On 19.05.2010 02:17, jaayer wrote:

============ Forwarded message ============
 From : jaayer<[email protected]>
To :<[email protected]>
Date : Tue, 18 May 2010 16:30:06 -0700
Subject : Re: Decoding bug with XMLParser ?
============ Forwarded message ============

---- On Tue, 18 May 2010 02:29:18 -0700 Alexandre 
Bergel<[email protected]>  wrote ----

To give a bit of context, the problem is:

-=-=-=-=-=-=-=-=-=-=-=-=
exampleEncodedXML
     ^'<?xml version="1.0" encoding="UTF-8"?>
<test-data>&#8230;</test-data>
'

testDecodingCharacters
     | xmlDocument element |
     "XMLTokenizer testDecodingCharacters"
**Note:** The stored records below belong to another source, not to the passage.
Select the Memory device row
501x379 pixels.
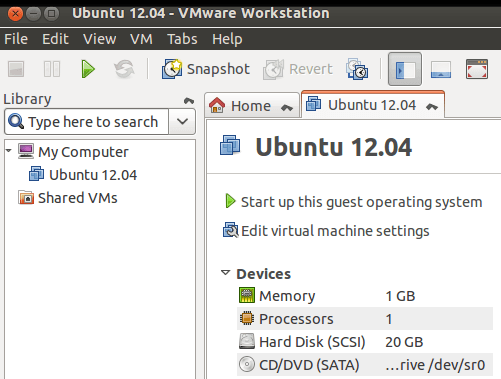[365, 296]
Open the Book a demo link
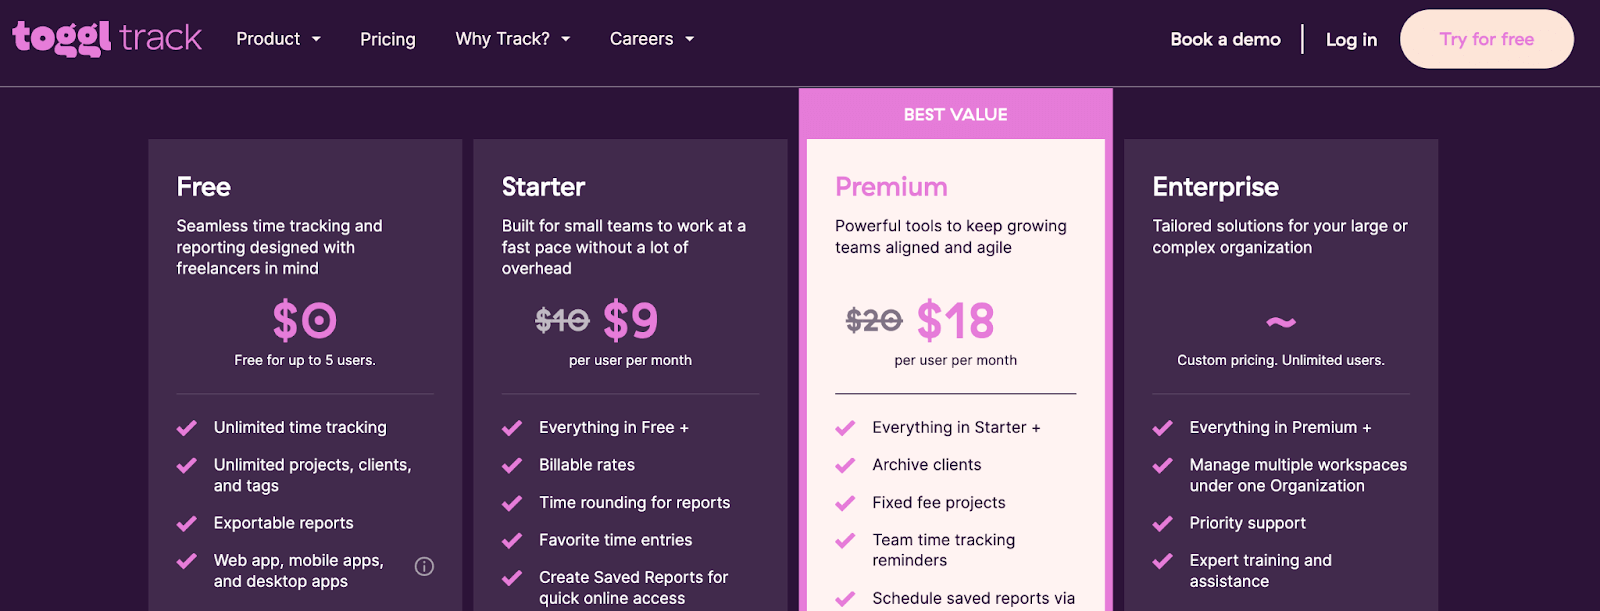The width and height of the screenshot is (1600, 611). pos(1225,39)
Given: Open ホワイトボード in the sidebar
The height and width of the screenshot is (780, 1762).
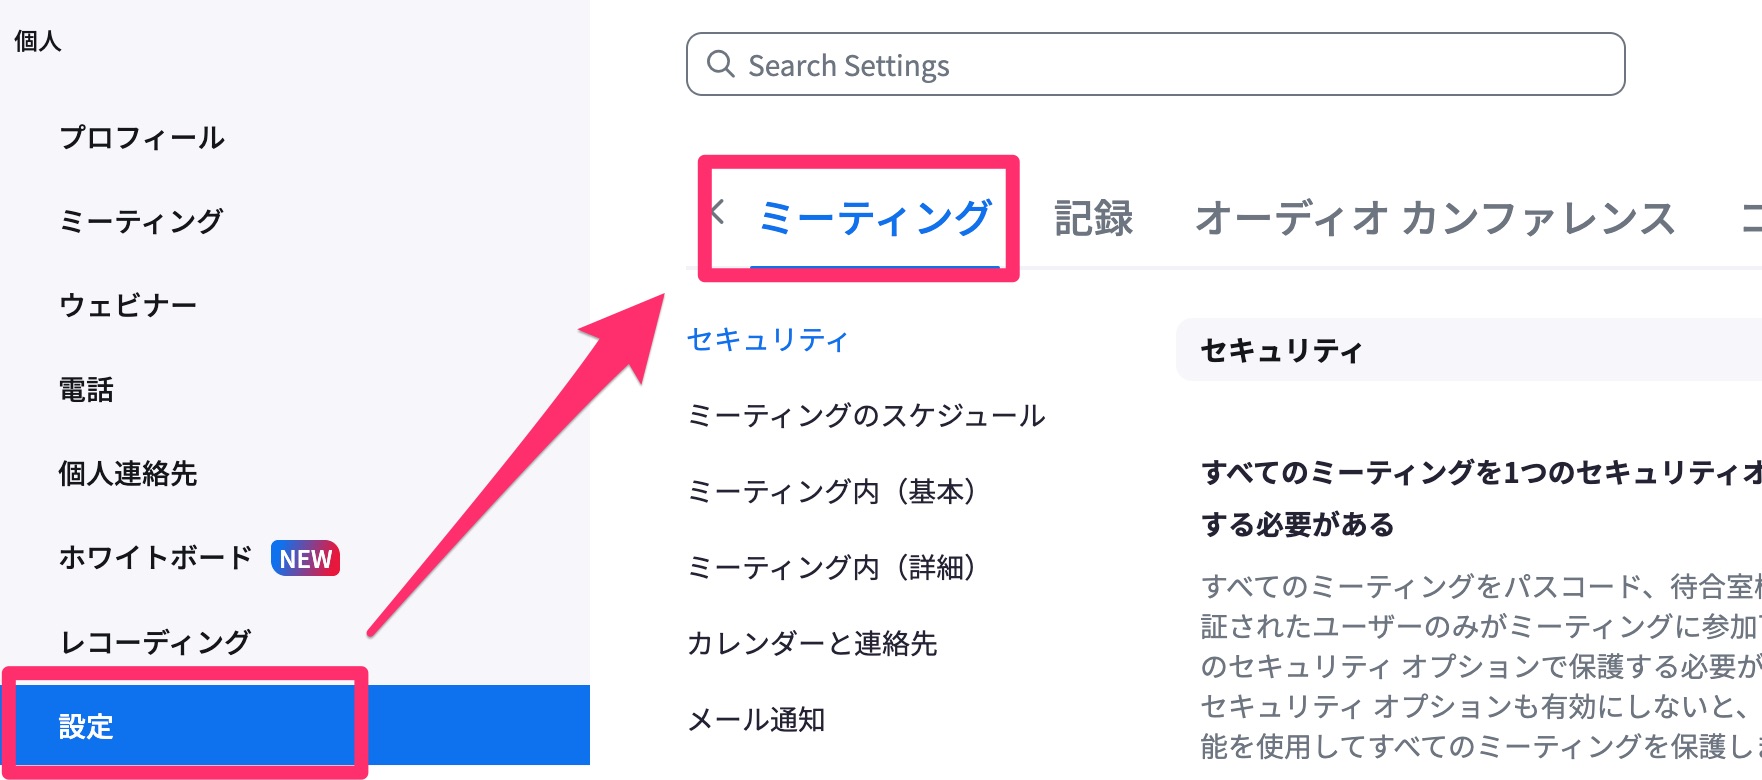Looking at the screenshot, I should click(x=155, y=557).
     xmlDocument := XMLDOMParser parseDocumentFrom: self exampleEncodedXML 
readStream.
     element := xmlDocument firstTagNamed: #'test-data'.
self assert: element contentString first codePoint = 8230
-=-=-=-=-=-=-=-=-=-=-=-=

#testDecodingCharacters goes yellow

Thinking of it, it's not really an encoding problem, rather a bug in
the entity->character conversion. I guess there should be a similar
test where there is an actual ellipsis character in the xml, instead
of the entity.
Any idea how your test can goes green?

And now I realize our server will not be able to connect outside its
DMZ, so I won't be able to use the fix :D
DMZ ?

Cheers,
Alexandre

Character references like the one above are handled using #nextCharReference. It does so by reading the number after the "&#" 
or "&x" prefix and then sending #value: to the class Unicode with that as the argument. If you evaluate the following code in 
a workspace with cmd-p: "(Unicode value: 8230) codePoint", you will see that the resulting code point is not what you would 
expect. For me it was "1069555750". The same behavior results when creating a Unicode character with #charFromUnicode:. Unless 
Unicode>>value: and Unicode>>charFromUnicode: are being used incorrectly, I am not sure that this is a bug, or least a bug in 
XML-Support.

(I am working on adding full DTD support with validation and refactoring and 
re-engineering the parser at the moment, which is why minor releases have 
slowed to a trickle. I will take a closer look at how character encoding is 
handled in the process.)
codePoint returns the raw value, which includes the leadingChar used to differentiate between different locale interpretations of the same character.
In 1.0 this was 255 for WideCharacters, in 1.1 it has been changed to 0.
ie, using codePoint in the test is erroneous, for a method which returns what you expect in both 1.0 and 1.1, use asUnicode.